- _RECORDS SUPPLIED_:
□ □ □
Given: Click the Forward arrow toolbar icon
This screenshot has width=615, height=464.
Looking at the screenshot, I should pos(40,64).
□ □ □
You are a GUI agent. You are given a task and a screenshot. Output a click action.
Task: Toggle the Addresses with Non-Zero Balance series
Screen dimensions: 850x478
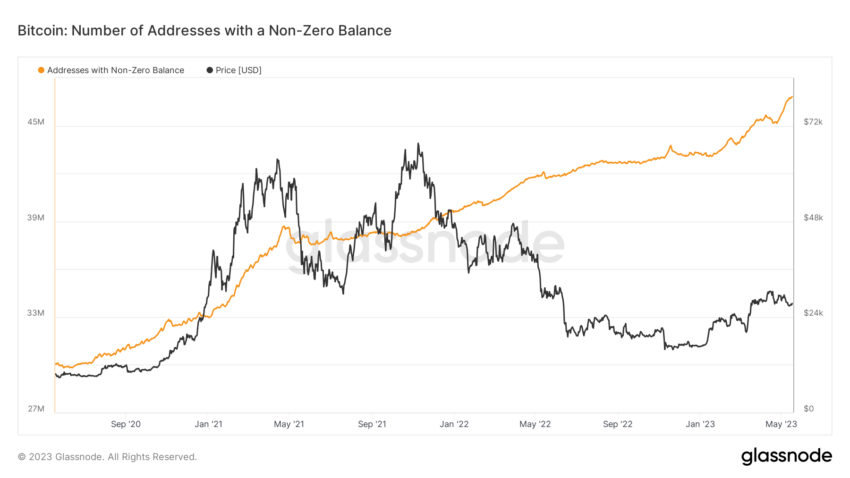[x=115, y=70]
□ □ □
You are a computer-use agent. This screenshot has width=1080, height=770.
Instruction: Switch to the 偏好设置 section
□ □ □
For the word "agent", find every line in the data that holds it and copy that line.

You are a GUI agent. You are given a task and a screenshot. Output a click action.
You are a computer-use agent. This screenshot has width=1080, height=770.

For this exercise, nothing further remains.